§ **EXERCISE REQUIREMENTS**:
1) In the text on LLM providers, what authentication flow does the Codex subscription provider use?
2) Write the next part of the text on LLM providers, picking up after its last sentence.

§ **EXTRACT TO READ**:

- Schema normalization (Anthropic message blocks → unified content shape, OpenAI tool-call ids → canonical record).
- Reasoning-detail replay (OpenAI Responses reasoning items, Anthropic thinking blocks).
- Cache-marker placement (Anthropic
cache_control, OpenAI prompt_cache_key).
- Token-field interpretation (cached-read vs cache-write deltas, reasoning tokens, audio tokens).
- Auth flow (API key, OAuth PKCE, device code).
- Model policy (variant aliases, structured-output capability detection, thinking exposure).
Modes (standard, rlm) and canonical tool definitions never see provider-specific JSON. They operate on LlmRequest, LlmResponse, and ToolDefinition only.
| Provider | Kind | Transport / Auth |
| OpenAI API (direct) | openai | Bearer API-key auth against https://api.openai.com/v1/responses. Responses-only path; handles Responses reasoning replay and prompt-cache fields. |
| OpenAI-compatible | openai-compatible | Bearer API-key auth against a caller-supplied base_url; posts Chat Completions to {base_url}/chat/completions. Used for OpenRouter, Together, vLLM, etc. |
| Codex subscription | codex | OAuth device-code flow against ChatGPT Codex Responses backend with Codex-specific headers. |
| Anthropic | anthropic | API-key auth against /v1/messages with Anthropic version header and beta flags. |
| Google Gemini / Code Assist | google_oauth | Google OAuth PKCE / manual-code flow against Code Assist generateContent / streamGenerateContent. |
Provider specs remain host config data. Runtime sessions persist only provider ids and bind them to the single live ProviderHandle supplied by the host when the session opens.

§ **DATA EXCERPT**:
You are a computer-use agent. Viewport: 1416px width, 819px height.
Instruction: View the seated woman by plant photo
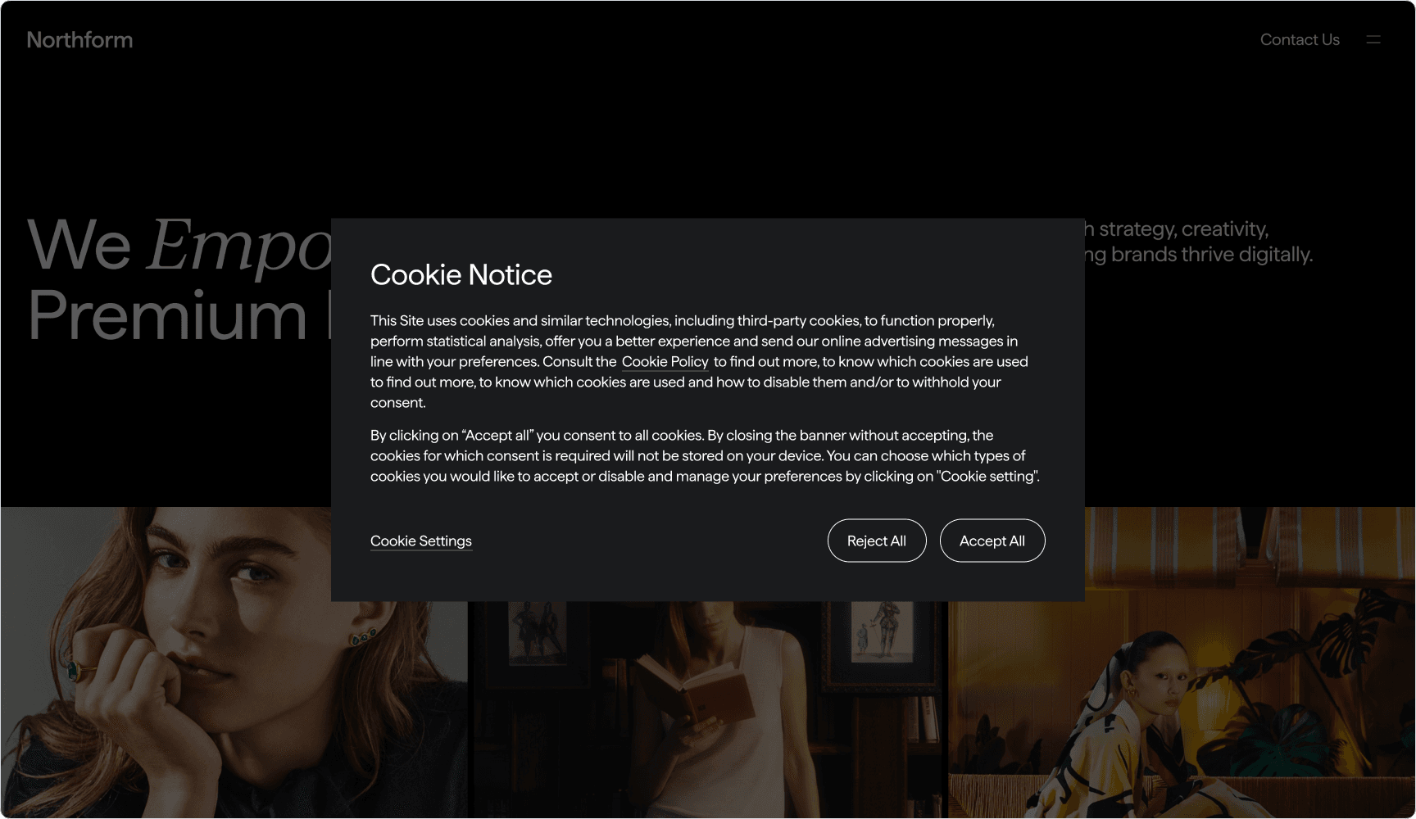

§ **RESULTS**:
1) An OAuth device-code flow against the ChatGPT Codex Responses backend, with Codex-specific headers.

2)
openai
Direct OpenAI Responses. Posts to https://api.openai.com/v1/responses, keeps Responses reasoning replay, and maps shared ProviderOptions.cache_retention to prompt_cache_key derived from the Lash session id. Long retention adds prompt_cache_retention where the API supports it. No base_url accepted.
openai-compatible
Generic Chat Completions. Requires base_url. Converts LlmRequest to a messages array, emits Chat Completions tools, maps structured output to response_format, and preserves OpenRouter reasoning effort through the reasoning.effort request field. Used for OpenRouter, vLLM, Together, Groq, etc.
none
No markers emitted. Each request is treated as fresh.
short
Emits {"type":"ephemeral"} at the canonical breakpoints. Default 5-minute cache lifetime per Anthropic semantics.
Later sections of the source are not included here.